I totally agree with you that the UFT can do something when they want to. However, in this case they don't want to.

Floraine Kay said...

1) This never had anything to do with the arbitrators. Klein mandated that everyone goes back as an ATR from the Rubber Room.

2) What about all those teachers who are becoming ATR's because their schools are closing, not because they were charged with anything -- they were "targeted" unofficially by Bloomberg and Klein. These larger schools had senior faculty with higher salaries. In this way, they got excessed a lot of people with top salaries. And I still maintain that Bloomberg knew he would do this when he agreed to give us raises -- he knew he'd get the money back, somehow. Tons of teachers at Lafayette, Tilden, South Shore, Brooklyn Comprehensive Night (where? My school. We close, too this June. Almost all the faculty has over fifteen years.) -- these schools have tons of teachers who would normally have been placed through the seniority transfer system but now are getting nowhere. We have math and science teachers with experience not finding work, let alone English teachers, etc. My colleagues have phenomenal abilities and records. I've gotten into scrapes with the current administration due to my inability to read writing on walls, but have an otherwise strong file myself. None of us are getting anywhere. I expected problems, but, as I said, my colleagues should be welcomed in, especially to some of these newer schools where they would be strong leaders and mentors as well as teachers. Most of my school is in its early 40's and 50's, an energetic, charismatic and funny group who have worked with difficult students and loved it.
But, people actually refer to us as being at "our stage in our career" in interviews -- by which they mean, we won't be flexible and we won't work hard.

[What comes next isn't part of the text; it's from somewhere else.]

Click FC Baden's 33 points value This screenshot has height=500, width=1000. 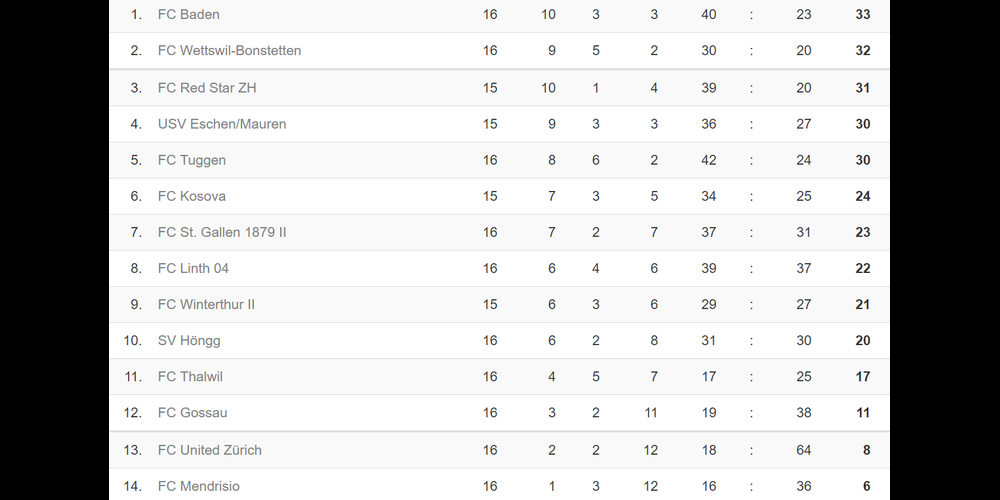click(x=862, y=15)
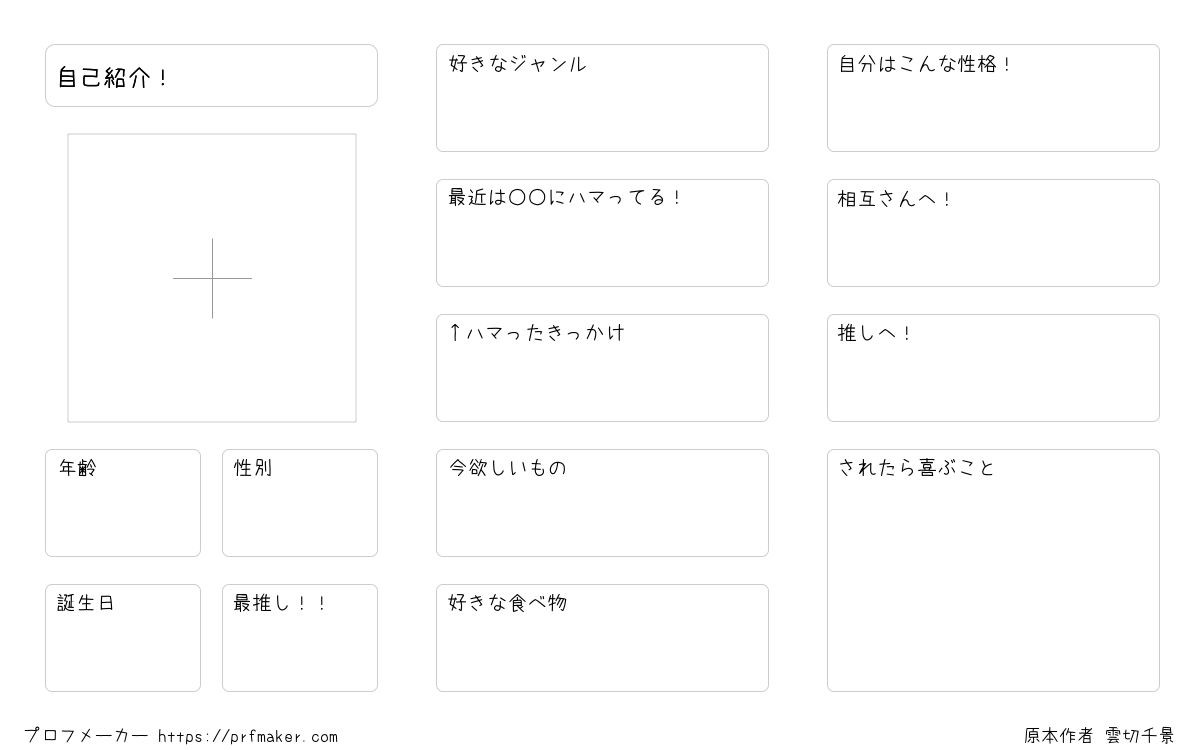Click the されたら喜ぶこと box
The width and height of the screenshot is (1200, 750).
point(993,570)
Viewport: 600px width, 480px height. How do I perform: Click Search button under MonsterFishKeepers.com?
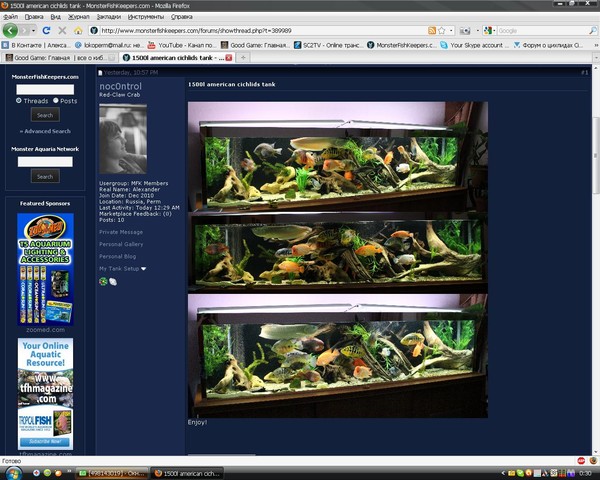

We've been nothing but all through our careers and we all want nothing more than to keep giving.

Oh, and meanwhile, a friend and former colleague, now an ATR works 12 hour days covering classes, detention, mentoring teachers, coming in Saturdays, Sundays -- extra time free--writing documents, anything he's asked to do, no promise of a full-time job or even of returning in his current position. That's the breaks.